EXCERPT PROVIDED =>
>> Begin

This combination created a lot of tension on our team. So in the Fall, we held a week-long Staff Advance (others may call it a “retreat”) where we set out to address the issues coming up and slim our work down to focus on our central purpose. But in those few days, it soon became clear that we actually didn’t have a clear sense of our organization’s purpose.

During this Fall Advance, we asked ourselves questions like “What is MAP uniquely positioned to do?” And we got vastly different answers from our staff.

As we tried to make choices on what we should and shouldn’t focus on as an organization, we spent our days asking questions that led to more questions. Despite our best attempts, one week just wasn’t enough time to solidify our purpose with clarity. We needed much more time and a very intentional process to sort this out. But we were facing large crises in our communities, and felt called to respond.

The same month, Walter Wallace Jr. was murdered by police in West Philadelphia. The pain hit us right at home this time, and the rebellion started up all over again. As we sprang into action and reaction, feeling the cycle repeat itself broke us. Seeing an entire community erupt in rage again, be attacked by police again, while being ignored by a city apparatus that would not see their pain nor hear their cries again broke us. Knowing that our efforts couldn’t truly meet the challenges we saw broke us. Knowing we had no real internal clarity of our movement’s collective strategy to meet that challenge broke us.

>> End

GIVEN INFORMATION =>
>> Begin

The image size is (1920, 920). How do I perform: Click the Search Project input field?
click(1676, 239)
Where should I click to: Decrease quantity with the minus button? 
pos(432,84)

>> End

TASK INSTRUCTIONS =>
(1) In the passage about MAP's Fall Advance, how long did the Staff Advance last?
(2) Continue the passage about MAP's Fall Advance, starting right after its last sentence.
The material has nothing to do with this work.

TASK RESULTS =>
(1) It lasted one week.

(2)
“We can’t do this anymore,” we admitted, our tears caught in our throats. In a political moment of seemingly constant crisis, completely stretched to capacity in every facet of the organization, something had to give.

After years of sprinting, we asked ourselves: what might be possible if we just stopped?

What might we be able to accomplish if we let go of the urgency of the news cycle and strived for focus? So that fall — in the middle of campaigns, with ongoing grant commitments, despite all the pressures telling us not to — we said “no more” and decided to build the “MAPOut,” a process that would require us to fully stop all external work for four months as we determined the true purpose of our organization at this moment in history.

Philadelphia Police teargassing a peaceful gathering, residents and bystanders on 52nd Street. (Photo Credit: Aidan Un)

Building the MAPOut & Creating the Space to Pause

Just stopping our work felt almost impossible; we’d never seen another organization truly do it and had never done it ourselves for more than a week. It felt like we were abandoning our communities and our partners. But we couldn’t ignore the glaring reality: being in the middle of every fight helped us feel and seem useful, but it did not build power.

So we created a process to wind down all of our external work to a place where it could gracefully pause without leaving anybody hanging. We had lots of conversations with our current and past partners, our supporters and funders, and even political actors we’d worked with closely over the years.

Every conversation felt like a risk, like we’d let our people down. But after our comrades’ initial surprise came curiosity. What would arise from such a process? And to our surprise after curiosity came encouragement. Our people wanted us to take this time and were excited to see what we’d learn and how we’d transform.

We took a deep breath, and collectively built the MAPOut into what it needed to be: something expansive and intentional. Every member of our staff worked for months in teams to plan the process, from late 2020 through early 2021.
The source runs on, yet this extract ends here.